■ PROBLEM STATEMENT:
Give again the lines from the line with "Where should I" to the last line of the records, exactly and in full. Do not carry over any pictures.

■ DATA SUPPLIED:
+===+
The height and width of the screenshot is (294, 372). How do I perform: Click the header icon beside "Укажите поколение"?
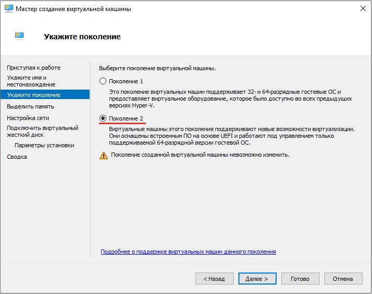(20, 36)
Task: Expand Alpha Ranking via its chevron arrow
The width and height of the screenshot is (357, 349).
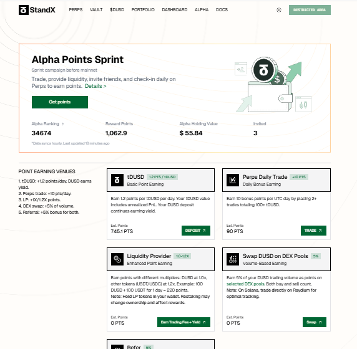Action: 63,124
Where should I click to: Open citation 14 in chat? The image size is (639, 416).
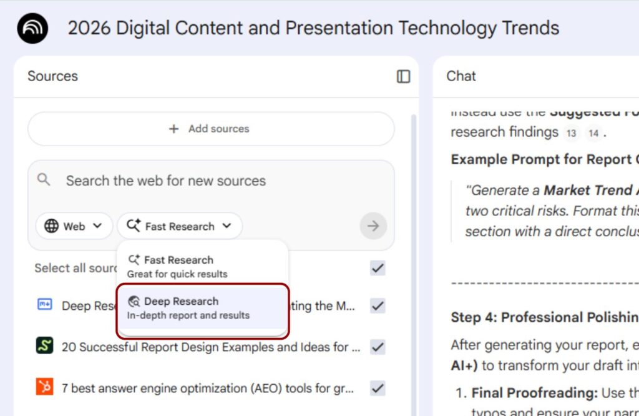(593, 132)
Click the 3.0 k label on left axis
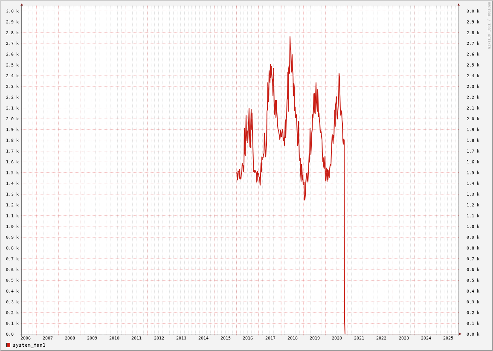493x351 pixels. pos(12,11)
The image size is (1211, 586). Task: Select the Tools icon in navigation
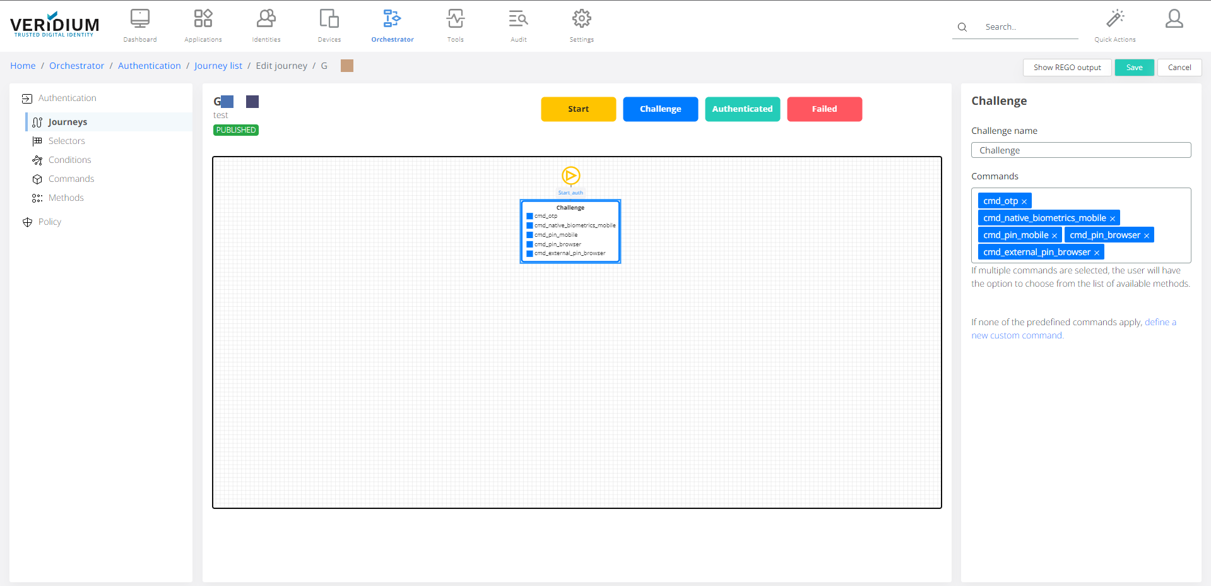[455, 19]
+===+
■ ANSWER BOX:
Where should I click to: Open citation 14 in chat? The image size is (639, 416).
(593, 132)
Click the 3.0 k label on left axis
493x351 pixels. pos(12,11)
The image size is (1211, 586). Task: Select the Tools icon in navigation
[455, 19]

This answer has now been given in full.